**Exercise task**. Rewrite the lines from the one with "Given: Click the FAQ badge" through the end of the records, swapping "resolution" for "size" and changing nothing else. Leave the pictures out of your answer.

>> Start Material provided

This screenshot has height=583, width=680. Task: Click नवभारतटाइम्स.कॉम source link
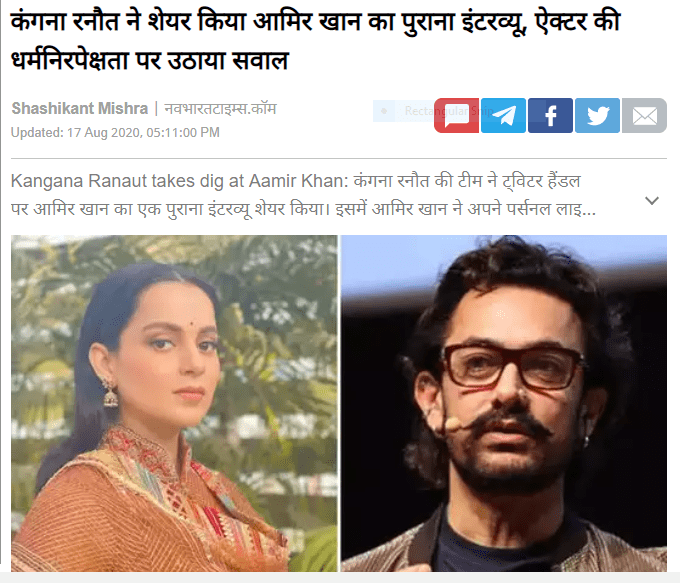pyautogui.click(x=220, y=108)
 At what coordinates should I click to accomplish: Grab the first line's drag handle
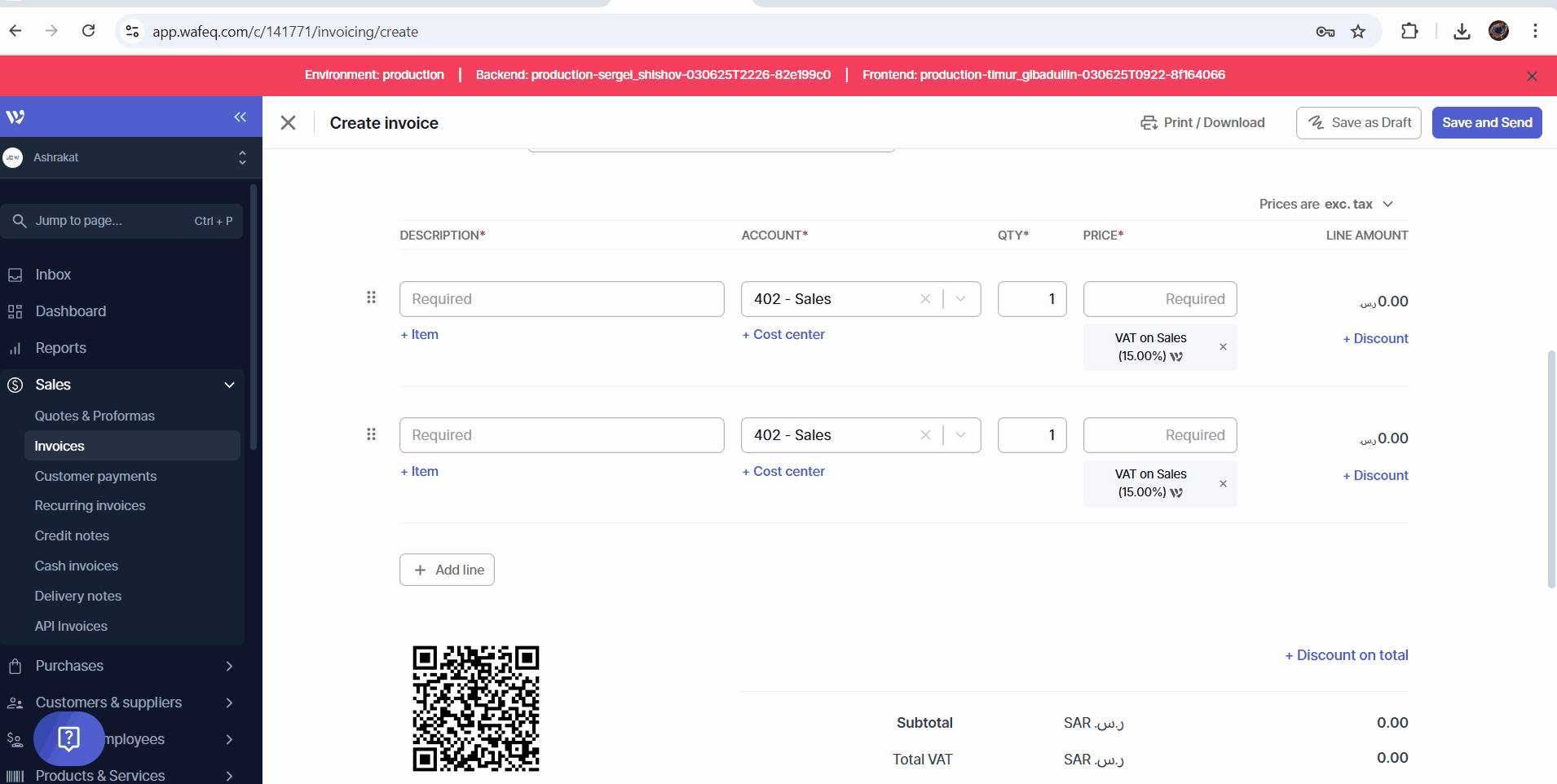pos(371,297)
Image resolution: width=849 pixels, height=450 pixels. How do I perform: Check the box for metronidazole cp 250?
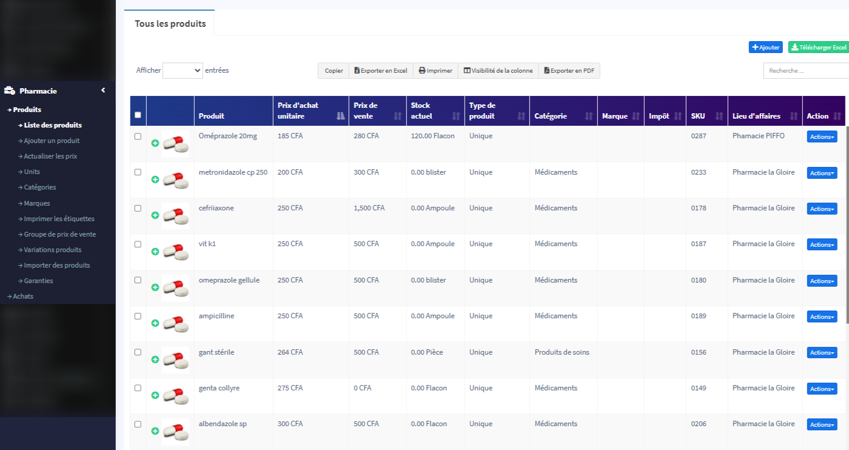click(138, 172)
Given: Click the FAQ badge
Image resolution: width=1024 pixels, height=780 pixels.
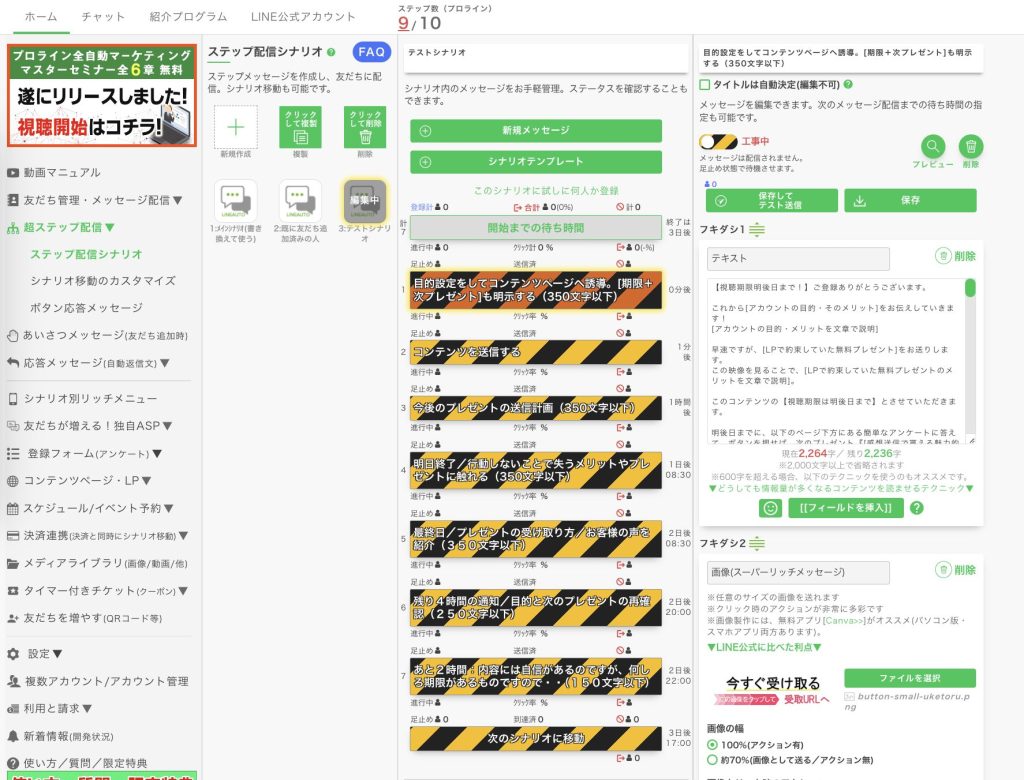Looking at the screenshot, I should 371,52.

>> End Material provided

**Output for this exercise**.
Given: Click the FAQ badge
Image size: width=1024 pixels, height=780 pixels.
Looking at the screenshot, I should 371,52.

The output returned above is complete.